International law recognizes the importance of language and the right to it. Article 27 of the United Nations International Covenant on Civil and Political Rights provides that linguistic minorities shall not be denied the right to communicate with members of their community. This right creates an obligation to protect the identity and to ensure the survival and continuous development of linguistic minorities.5

The Universal Declaration of Linguistic Rights acknowledges the right to be part of, and to be recognized as a member of, a language community; the right to use one’s own language both in private and public; the right for one’s language and culture to be taught (Article 3); the right to acquire knowledge of one’s own language (Article 13); and the right to an education that will enable the members of a language community to gain full command of their own language (Article 26). The declaration also recognizes that the rights of all language communities are equal (Article 5).6 The United Nations Declaration on the Rights of Persons belonging to National or Ethnic, Religious, or Linguistic Minorities calls for states to provide opportunities to “receive instruction in their mother tongues.”7 Finally, the Hague Recommendations regarding the Education Rights of National Minorities suggest that education should be provided in a child’s language and that a minority language should be taught as a subject on a regular basis.8

These conventions recognize that there is a significant connection between language and human dignity, that these rights must be protected not by other individuals but by governments, and that it is not “enough if the state only assumes an obligation not to interfere with” the linguistic development of children—the state in fact has a duty to enhance the right itself.9 Many countries have taken steps and assumed these duties. South Africa recognizes sign language as an official language in school, and Uganda includes sign language in its constitution. Denmark and Sweden have long provided extensive sign language school programs.10 Our government should have a similar duty, so that deaf and hard of hearing children do not continue to be subject to laws and policies that, consciously or otherwise, interfere with rather than support their language rights. Our Constitution cannot continue to be merely neutral; it must affirmatively protect this right.
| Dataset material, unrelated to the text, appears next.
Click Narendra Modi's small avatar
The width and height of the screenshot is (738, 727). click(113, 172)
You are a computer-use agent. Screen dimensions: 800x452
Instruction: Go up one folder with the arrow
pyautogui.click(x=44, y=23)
Deafness and Communication and Language

Hearing loss and its linguistic implications are profound. Many, if not most, hearing people assume that greater amplification will resolve a hearing problem. They have little understanding or even awareness that though some deaf people develop oral-aural skills, many use a viable and formal visual language that conveys thought as fully and effectively as spoken language.

Most hearing people cannot imagine living without sound. Yet many deaf people have told me that they would not become hearing even if they could, because their language, culture, and community are rich in things that hearing people don’t have. It is a worthy point to be respected and understood and to consider within the context of the importance of, and the right to, communication and language.
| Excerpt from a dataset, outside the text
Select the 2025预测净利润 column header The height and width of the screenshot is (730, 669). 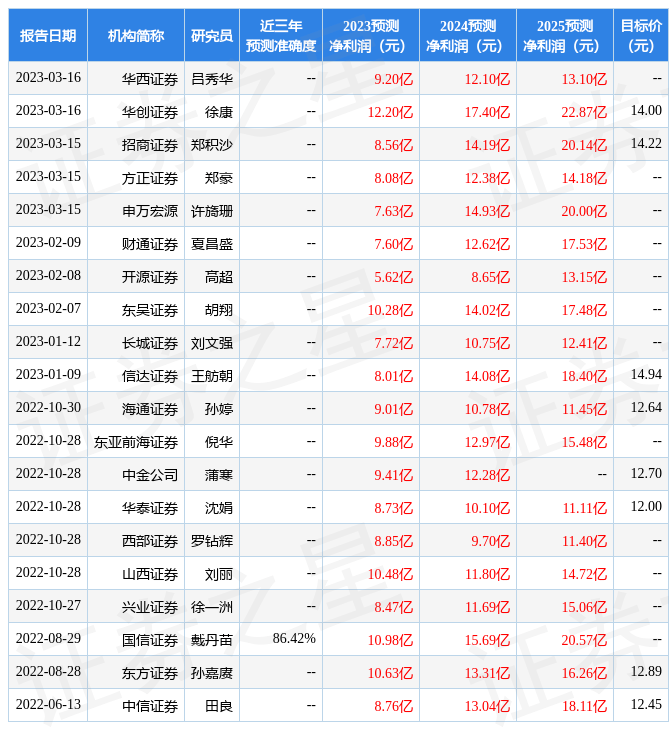pyautogui.click(x=564, y=36)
Deaf and hard of hearing children are fully capable of developing and using language and of communicating. However, their needs for special accommodations to access language and communication, in whatever mode or language they use, are different from those of almost every other so-called disability group that the law and educational policy and programs address. All other children with disabilities, whether they are blind, use wheelchairs, or are developmentally delayed, can hear the teacher and their classmates. They know what is being said in the classroom just by being present. Deaf and hard of hearing children do not.